David Hendley on sat 25 dec 99

I'm with Polly.
I just can't understand why Lyle married a big-time
movie star. I guess he was just spending too much
time in Hollywood and forgot his Texas honky tonk roots.

If people were pots, Julia Roberts would be a white,
technically perfect china plate, decorated in the current
research-proven popular colors, made to maximize profit
and appeal to the most "consumers". For sale in the
bridal registry at Macy's.

Lyle, on the other hand, would likely be a handthrown
bottle, made with a coarse clay with a few iron burn-outs,
fired to cone 13 in a wood kiln. Slumped slightly and ash
encrusted on one side from the intense flame. Available
only from the potter.

So, which piece has more beauty? In pottery, as well
as people, I'll take something with character over idealized
perfection. I want to see evidence of the process and
evidence of screw-ups or serendipitous good fortune.
Glaze runs and finger marks are asymmetrical, but add interest
and tell a story, just as wrinkles, a squinting eye, or an impishly
downturned mouth on only one side of the face.

--
David Hendley
Maydelle, Texas
hendley@tyler.net
http://www.farmpots.com/




----- Original Message -----
From: Polly Goldman
To:
Sent: Wednesday, December 22, 1999 7:47 AM
Subject: Re: Symmetry/asymmetry aesthetics


| ----------------------------Original message----------------------------
| I just had to put my two cents in aboutt his topic. Several years ago,
| when the amazingly creative and funny musician Lyle Lovett married the
| boring, bland movie star Julia Roberts, I saw many newspaper & magazine
| articles in which the author wondered what she (Ms. Roberts) could ever
see
| in him. One article discussed how in humans, beauty is in symmetry. They
| cut a picture of Lyle's face in two, put two left sides together, and
| compared this to a picture of his real face, to show how asymmetric and
| "ugly" his real face was. Well, the whole thing surprised me, because I
| get bored of Julia's face in two seconds - to me, she always looks
underfed
| and like someone has been beating her, with those collagen-implanted
| swollen lips and sunken eyes. Lyle's unsymmetrical face, on the other
| hand, is forever interesting to me, kind looking, funny, and like there's
| "someone home there".
|
| What's this have to do with pottery? lots, I think. It doesn't take much
| to get people to see past the superficial symmetry, and once they do, they
| will bond a lot more with a piece with which they are familiar in complex
| ways. What's to bond with in that "perfect" morphed human face? Maybe I'm
| different from most, but those morphed human faces do not impress me. I
| think many people, including myself, are attached to art and crafts as
much
| because of who made it, why they made it, and little individual touches it
| may have, as because of how it appears superficially.
..........
§ DIRECTION A
Answer these questions from the post about symmetry and pottery:
(i) To what cone is the bottle fired in the comparison to Lyle?
(ii) On what day and date was Polly Goldman's message sent?
(iii) In the article Polly Goldman describes, what was done to the picture of Lyle's face?

Data entries:
..........
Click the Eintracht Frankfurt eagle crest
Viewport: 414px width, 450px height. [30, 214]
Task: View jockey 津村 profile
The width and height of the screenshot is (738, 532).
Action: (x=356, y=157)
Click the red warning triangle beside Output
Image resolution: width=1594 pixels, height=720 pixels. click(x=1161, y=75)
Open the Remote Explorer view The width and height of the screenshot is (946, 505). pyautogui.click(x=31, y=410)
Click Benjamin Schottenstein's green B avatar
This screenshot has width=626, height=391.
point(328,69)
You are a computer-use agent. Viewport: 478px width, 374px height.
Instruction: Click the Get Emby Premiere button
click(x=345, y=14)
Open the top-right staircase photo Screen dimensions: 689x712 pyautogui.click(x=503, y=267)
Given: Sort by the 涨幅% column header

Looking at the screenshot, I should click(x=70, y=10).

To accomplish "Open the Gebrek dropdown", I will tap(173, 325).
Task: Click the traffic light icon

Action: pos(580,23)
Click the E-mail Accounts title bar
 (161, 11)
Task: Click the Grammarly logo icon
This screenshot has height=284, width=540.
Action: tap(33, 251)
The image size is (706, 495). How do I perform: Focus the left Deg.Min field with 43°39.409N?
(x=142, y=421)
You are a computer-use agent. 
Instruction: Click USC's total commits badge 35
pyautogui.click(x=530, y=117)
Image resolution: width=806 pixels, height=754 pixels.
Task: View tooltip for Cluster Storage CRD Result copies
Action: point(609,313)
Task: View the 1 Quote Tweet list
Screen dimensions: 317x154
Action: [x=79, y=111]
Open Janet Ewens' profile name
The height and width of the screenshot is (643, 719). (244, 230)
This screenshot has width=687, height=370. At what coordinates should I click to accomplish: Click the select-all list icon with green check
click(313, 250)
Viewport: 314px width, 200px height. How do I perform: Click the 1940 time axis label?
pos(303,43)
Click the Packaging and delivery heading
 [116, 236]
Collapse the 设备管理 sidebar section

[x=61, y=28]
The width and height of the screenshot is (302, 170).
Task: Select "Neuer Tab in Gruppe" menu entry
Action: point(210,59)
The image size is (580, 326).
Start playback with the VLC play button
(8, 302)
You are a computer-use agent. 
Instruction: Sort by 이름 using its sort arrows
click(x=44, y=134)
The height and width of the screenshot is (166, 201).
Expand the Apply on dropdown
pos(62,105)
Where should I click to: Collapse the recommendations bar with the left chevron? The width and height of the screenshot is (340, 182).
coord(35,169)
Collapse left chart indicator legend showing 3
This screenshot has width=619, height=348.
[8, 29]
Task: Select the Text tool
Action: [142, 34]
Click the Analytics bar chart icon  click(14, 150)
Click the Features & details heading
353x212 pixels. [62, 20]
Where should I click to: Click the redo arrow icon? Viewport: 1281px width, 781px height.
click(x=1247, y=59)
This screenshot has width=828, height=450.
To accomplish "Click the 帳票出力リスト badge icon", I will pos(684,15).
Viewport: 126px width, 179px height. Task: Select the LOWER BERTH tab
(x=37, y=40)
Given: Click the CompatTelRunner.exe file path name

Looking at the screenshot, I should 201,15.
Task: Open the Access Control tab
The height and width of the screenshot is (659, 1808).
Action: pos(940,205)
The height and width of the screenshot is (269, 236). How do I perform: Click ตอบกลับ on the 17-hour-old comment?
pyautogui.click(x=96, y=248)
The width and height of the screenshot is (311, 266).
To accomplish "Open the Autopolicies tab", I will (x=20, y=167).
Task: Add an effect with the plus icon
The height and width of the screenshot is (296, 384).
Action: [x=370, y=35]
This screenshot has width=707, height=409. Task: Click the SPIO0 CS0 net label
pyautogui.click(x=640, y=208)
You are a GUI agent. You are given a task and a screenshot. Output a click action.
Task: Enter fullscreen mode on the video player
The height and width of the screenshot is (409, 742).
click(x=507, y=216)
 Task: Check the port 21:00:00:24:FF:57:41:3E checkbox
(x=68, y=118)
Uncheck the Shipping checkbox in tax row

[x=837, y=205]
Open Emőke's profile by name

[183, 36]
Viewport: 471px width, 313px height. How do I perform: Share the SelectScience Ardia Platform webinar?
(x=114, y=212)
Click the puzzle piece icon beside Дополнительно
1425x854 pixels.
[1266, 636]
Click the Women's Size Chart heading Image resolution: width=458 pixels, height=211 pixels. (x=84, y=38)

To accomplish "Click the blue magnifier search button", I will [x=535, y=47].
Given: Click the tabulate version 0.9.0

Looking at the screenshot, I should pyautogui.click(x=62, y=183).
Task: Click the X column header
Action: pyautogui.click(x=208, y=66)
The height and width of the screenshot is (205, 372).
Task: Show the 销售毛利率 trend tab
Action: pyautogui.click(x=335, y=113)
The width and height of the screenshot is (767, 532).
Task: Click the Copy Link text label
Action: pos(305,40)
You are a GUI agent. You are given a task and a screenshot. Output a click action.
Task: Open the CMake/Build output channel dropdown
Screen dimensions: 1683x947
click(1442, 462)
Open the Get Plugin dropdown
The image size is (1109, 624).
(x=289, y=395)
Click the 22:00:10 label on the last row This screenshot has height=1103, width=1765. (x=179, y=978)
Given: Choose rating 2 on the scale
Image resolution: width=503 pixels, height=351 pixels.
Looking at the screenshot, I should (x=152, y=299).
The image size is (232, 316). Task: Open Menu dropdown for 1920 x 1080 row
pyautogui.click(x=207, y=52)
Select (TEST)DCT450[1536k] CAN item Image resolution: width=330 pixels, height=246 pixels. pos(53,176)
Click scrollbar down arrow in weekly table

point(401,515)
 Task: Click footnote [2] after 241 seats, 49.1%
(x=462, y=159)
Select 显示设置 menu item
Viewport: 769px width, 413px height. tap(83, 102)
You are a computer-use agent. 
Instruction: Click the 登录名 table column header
..........
§ DIRECTION B
Reproduce the records word for word, from the first line of the records through the line holding "Open the Remote", inclusive.

§ EXERCISE RESULT A
(i) Cone 13, in a wood kiln.
(ii) Wednesday, December 22, 1999.
(iii) It was cut in two, and two left sides were put together to compare with his real face.

§ EXERCISE RESULT B
Click the Eintracht Frankfurt eagle crest
Viewport: 414px width, 450px height. [30, 214]
Task: View jockey 津村 profile
The width and height of the screenshot is (738, 532).
Action: (x=356, y=157)
Click the red warning triangle beside Output
Image resolution: width=1594 pixels, height=720 pixels. click(x=1161, y=75)
Open the Remote Explorer view The width and height of the screenshot is (946, 505). pyautogui.click(x=31, y=410)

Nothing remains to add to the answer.